## TASK STATEMENT:
Copy out all lines of the records in which the word "screenshot" appears.
+++ DATA FOR THE TASK +++
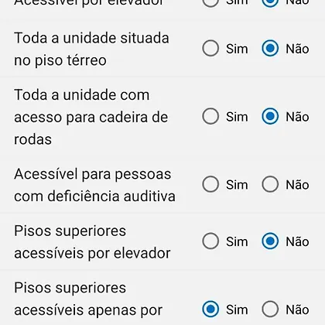Screen dimensions: 325x325
Task: Select Não for acesso para cadeira de rodas
Action: 270,116
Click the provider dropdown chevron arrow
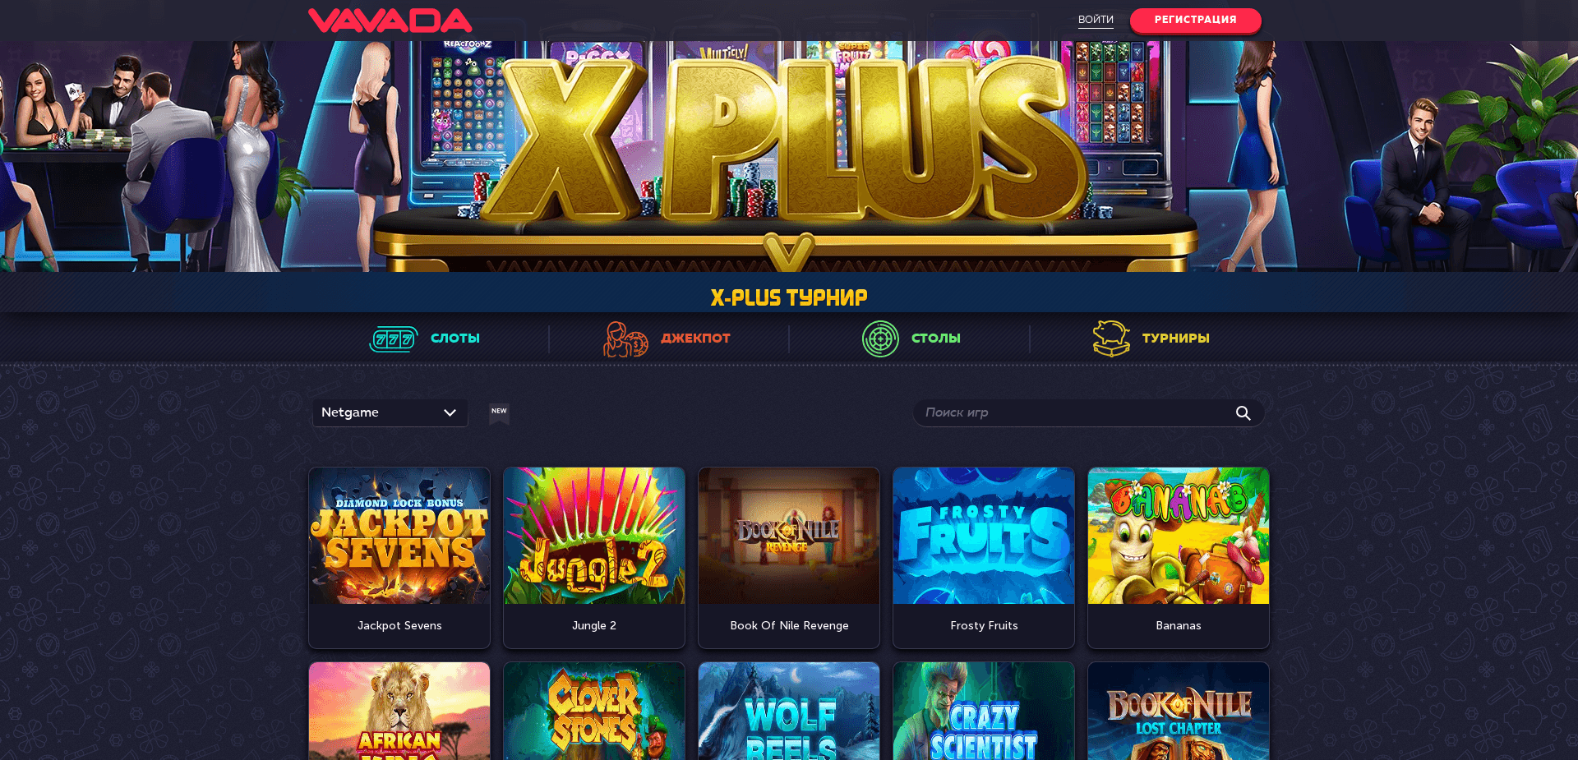Viewport: 1578px width, 760px height. 450,412
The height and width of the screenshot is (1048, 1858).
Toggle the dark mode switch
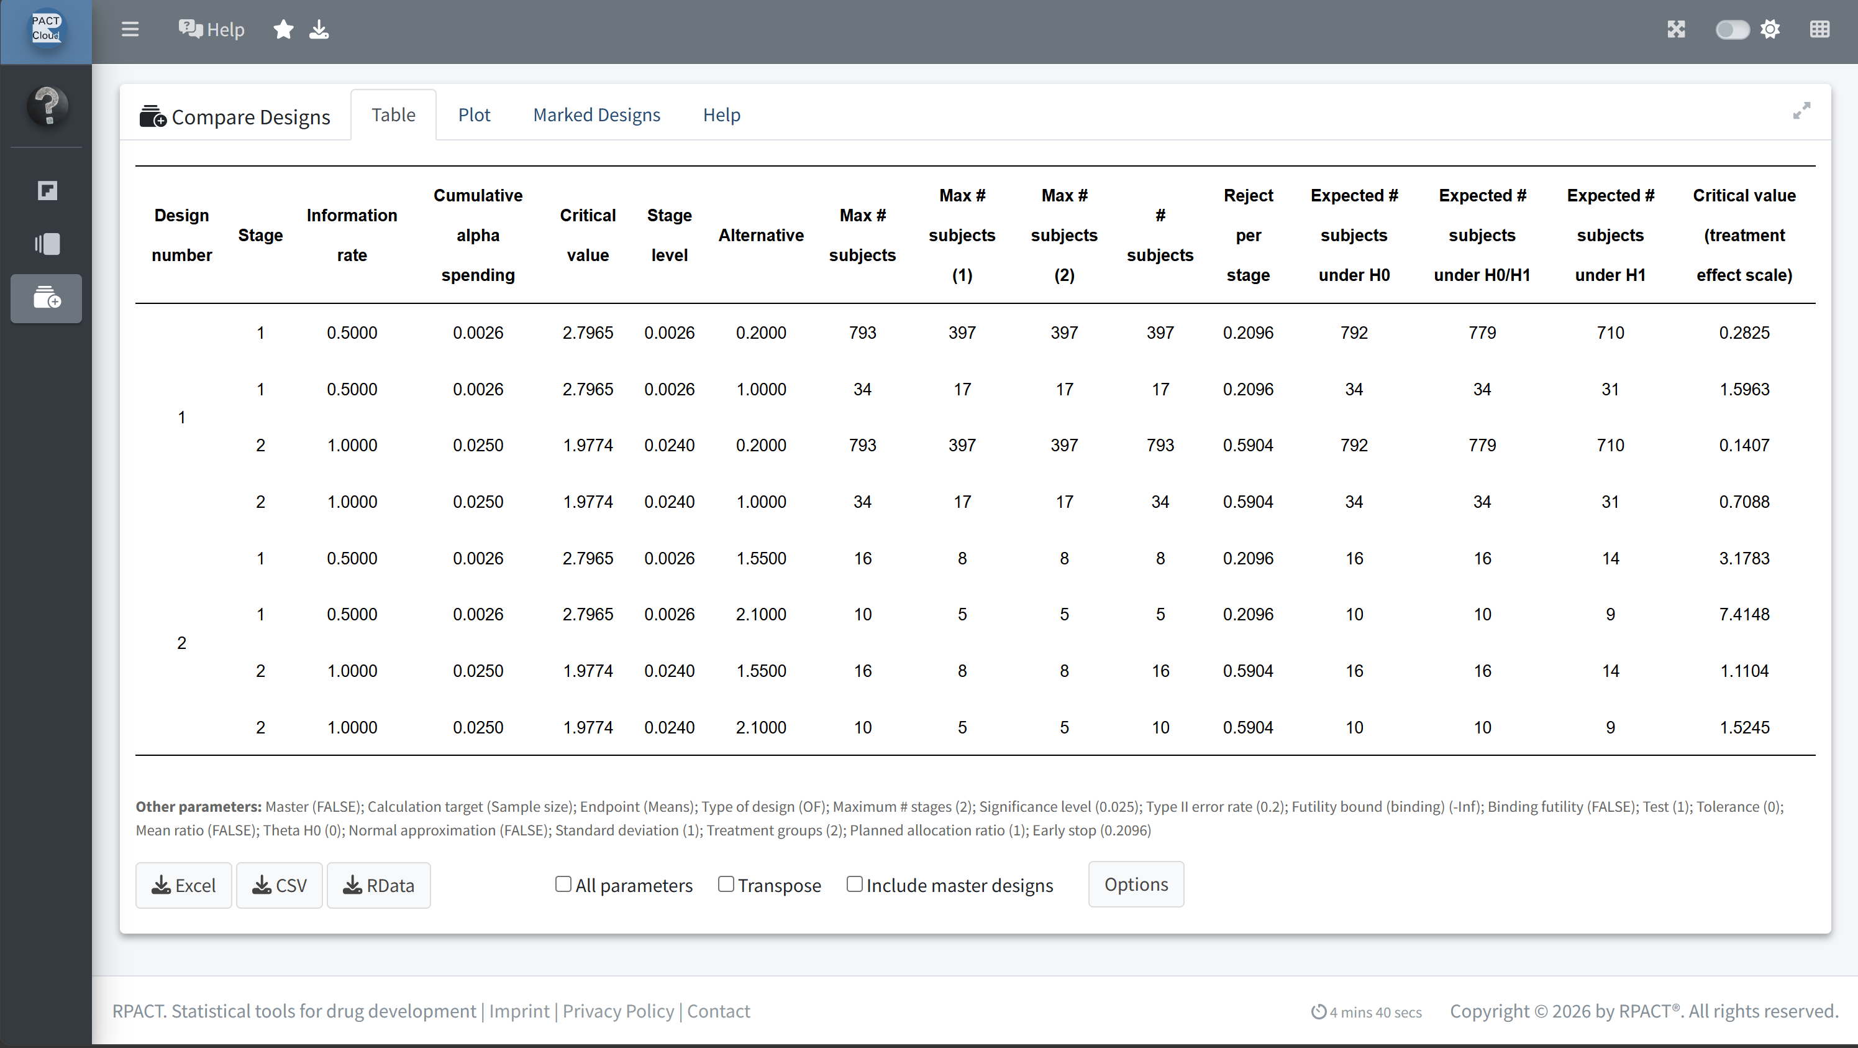click(x=1732, y=30)
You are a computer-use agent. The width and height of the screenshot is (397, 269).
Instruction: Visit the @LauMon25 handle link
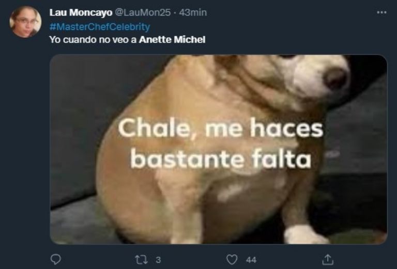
+++
## TASK OUTPUT:
The height and width of the screenshot is (1048, 1858).
You are a computer-use agent. The width and height of the screenshot is (397, 269).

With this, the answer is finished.